**Data for the task:**
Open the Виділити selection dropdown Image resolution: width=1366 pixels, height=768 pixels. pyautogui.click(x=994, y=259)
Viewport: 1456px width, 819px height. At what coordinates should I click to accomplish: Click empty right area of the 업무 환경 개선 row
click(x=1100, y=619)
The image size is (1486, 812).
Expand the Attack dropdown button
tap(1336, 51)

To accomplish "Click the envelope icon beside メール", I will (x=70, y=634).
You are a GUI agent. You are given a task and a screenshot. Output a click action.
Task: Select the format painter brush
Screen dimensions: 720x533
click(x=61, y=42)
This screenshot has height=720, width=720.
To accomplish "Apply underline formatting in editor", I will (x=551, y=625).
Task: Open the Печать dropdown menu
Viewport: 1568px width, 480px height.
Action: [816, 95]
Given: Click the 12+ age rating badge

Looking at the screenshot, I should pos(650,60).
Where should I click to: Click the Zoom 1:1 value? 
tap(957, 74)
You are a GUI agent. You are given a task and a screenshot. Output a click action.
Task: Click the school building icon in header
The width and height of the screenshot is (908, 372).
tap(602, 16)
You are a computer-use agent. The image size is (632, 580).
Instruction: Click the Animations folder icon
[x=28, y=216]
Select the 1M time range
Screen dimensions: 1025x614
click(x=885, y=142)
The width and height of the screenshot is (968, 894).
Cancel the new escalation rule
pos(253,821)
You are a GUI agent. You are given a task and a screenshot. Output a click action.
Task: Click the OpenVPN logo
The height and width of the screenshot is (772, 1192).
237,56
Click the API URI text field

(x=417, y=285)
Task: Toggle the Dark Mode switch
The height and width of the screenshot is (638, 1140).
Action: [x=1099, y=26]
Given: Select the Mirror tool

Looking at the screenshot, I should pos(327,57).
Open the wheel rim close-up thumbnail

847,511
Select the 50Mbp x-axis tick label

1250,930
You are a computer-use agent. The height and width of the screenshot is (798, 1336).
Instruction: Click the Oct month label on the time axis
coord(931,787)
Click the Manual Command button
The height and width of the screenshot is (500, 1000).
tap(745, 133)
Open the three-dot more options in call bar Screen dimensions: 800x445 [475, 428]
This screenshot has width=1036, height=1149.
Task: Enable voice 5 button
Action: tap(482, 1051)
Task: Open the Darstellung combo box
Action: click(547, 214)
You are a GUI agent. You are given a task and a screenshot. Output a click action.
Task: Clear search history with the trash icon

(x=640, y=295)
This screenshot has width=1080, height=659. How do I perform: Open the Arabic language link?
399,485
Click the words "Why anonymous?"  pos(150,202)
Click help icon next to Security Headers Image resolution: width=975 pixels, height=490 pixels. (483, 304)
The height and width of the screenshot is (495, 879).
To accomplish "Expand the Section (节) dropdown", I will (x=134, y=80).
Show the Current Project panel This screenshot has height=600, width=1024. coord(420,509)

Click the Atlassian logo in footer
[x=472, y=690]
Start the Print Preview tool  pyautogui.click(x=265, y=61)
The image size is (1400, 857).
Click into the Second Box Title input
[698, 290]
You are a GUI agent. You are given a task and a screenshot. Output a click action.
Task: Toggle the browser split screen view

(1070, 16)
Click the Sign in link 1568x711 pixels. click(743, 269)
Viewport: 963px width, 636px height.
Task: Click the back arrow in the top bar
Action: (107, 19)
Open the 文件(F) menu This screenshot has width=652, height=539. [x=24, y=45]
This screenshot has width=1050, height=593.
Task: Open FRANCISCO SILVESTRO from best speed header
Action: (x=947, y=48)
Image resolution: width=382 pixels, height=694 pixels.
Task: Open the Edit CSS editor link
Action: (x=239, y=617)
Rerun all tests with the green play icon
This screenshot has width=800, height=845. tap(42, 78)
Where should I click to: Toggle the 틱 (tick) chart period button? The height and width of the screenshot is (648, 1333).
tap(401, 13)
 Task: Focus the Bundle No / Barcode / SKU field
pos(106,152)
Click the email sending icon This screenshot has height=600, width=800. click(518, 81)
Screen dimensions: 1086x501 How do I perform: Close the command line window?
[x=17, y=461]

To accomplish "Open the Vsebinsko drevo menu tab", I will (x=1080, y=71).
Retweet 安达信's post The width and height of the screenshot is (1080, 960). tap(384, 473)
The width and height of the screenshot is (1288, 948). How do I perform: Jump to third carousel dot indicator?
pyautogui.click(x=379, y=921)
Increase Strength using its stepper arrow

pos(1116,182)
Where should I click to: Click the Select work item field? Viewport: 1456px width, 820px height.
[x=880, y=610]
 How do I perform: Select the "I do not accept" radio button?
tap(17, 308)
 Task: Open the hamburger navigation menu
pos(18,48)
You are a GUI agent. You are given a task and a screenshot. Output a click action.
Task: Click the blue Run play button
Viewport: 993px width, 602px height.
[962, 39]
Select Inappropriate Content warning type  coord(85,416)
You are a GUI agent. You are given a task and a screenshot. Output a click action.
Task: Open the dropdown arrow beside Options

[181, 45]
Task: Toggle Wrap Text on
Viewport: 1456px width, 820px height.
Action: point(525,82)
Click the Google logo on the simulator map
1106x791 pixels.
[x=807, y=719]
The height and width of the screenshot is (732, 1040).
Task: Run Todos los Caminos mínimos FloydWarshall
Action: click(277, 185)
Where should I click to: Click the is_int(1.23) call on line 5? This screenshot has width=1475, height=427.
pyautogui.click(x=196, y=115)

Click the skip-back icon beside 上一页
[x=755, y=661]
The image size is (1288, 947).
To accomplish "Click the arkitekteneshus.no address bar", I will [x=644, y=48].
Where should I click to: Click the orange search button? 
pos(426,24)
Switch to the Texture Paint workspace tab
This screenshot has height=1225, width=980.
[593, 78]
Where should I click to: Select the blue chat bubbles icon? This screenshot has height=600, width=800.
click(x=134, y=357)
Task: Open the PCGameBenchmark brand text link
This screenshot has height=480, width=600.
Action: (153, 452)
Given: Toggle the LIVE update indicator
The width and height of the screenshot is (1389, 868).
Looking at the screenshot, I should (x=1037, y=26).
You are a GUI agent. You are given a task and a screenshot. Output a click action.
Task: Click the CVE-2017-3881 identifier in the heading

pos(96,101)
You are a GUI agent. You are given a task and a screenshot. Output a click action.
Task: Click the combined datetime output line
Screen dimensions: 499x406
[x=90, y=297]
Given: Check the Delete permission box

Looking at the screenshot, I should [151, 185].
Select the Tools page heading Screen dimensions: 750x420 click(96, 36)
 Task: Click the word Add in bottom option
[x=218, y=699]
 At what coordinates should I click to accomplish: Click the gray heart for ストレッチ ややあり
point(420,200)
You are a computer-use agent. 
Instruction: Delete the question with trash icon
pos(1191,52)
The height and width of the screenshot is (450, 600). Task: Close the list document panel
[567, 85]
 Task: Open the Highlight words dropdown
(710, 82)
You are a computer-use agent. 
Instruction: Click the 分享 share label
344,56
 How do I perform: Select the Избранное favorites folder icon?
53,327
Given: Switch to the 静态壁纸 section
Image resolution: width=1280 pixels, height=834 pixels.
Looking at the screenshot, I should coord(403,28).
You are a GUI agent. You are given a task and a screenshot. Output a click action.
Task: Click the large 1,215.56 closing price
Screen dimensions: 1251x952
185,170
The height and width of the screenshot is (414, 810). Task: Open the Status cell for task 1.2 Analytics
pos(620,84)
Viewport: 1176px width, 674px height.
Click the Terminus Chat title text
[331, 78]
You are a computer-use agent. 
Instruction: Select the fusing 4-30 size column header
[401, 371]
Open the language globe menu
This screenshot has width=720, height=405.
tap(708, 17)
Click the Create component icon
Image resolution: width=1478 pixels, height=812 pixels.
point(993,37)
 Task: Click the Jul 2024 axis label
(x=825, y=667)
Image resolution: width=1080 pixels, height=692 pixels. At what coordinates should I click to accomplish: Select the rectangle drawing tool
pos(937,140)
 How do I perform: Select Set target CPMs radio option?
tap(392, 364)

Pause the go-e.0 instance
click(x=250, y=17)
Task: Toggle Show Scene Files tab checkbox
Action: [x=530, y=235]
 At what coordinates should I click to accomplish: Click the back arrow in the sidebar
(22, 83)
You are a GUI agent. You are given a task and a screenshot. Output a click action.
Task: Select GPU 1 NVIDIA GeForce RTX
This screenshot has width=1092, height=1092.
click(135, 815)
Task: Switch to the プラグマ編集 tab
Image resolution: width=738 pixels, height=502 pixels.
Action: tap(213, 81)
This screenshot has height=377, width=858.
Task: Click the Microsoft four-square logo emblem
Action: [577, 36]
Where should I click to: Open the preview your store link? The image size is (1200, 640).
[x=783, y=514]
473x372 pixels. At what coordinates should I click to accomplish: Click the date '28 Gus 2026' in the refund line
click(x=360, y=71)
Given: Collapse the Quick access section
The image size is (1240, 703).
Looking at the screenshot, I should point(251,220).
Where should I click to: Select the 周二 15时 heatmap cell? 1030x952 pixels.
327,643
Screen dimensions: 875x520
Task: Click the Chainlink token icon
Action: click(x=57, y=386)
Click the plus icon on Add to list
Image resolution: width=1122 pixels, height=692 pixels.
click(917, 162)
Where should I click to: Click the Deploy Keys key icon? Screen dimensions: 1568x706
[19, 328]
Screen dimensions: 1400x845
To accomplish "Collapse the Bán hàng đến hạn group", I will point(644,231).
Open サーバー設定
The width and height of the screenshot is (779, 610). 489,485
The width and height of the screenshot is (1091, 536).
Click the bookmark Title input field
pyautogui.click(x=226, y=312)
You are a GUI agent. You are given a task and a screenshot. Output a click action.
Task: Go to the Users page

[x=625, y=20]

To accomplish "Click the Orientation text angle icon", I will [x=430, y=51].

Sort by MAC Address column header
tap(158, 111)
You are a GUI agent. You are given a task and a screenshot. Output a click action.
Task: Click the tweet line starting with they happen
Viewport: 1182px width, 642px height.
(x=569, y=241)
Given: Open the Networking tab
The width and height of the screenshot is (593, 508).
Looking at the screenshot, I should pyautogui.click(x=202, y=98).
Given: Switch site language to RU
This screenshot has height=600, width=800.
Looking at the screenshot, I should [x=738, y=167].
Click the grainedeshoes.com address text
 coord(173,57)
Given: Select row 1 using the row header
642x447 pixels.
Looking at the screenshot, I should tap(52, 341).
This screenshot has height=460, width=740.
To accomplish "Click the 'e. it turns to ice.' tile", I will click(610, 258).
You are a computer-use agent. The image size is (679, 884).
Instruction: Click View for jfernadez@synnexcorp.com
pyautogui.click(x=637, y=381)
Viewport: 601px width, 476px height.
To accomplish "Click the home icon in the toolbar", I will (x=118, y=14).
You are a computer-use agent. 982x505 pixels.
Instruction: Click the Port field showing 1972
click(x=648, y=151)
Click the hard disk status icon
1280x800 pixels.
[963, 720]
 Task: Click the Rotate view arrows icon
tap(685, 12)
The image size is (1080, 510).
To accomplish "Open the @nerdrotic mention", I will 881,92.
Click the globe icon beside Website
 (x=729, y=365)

**Directions:**
Of the entries listed above, reproduce only the lines starting at the line containing "Pause the go-e.0 instance" and ending at the line containing "Task: Switch to the プラグマ編集 tab". Include both, exactly as they stand.

**Response to the exercise:**
Pause the go-e.0 instance
click(x=250, y=17)
Task: Toggle Show Scene Files tab checkbox
Action: [x=530, y=235]
 At what coordinates should I click to accomplish: Click the back arrow in the sidebar
(22, 83)
You are a GUI agent. You are given a task and a screenshot. Output a click action.
Task: Select GPU 1 NVIDIA GeForce RTX
This screenshot has width=1092, height=1092.
click(135, 815)
Task: Switch to the プラグマ編集 tab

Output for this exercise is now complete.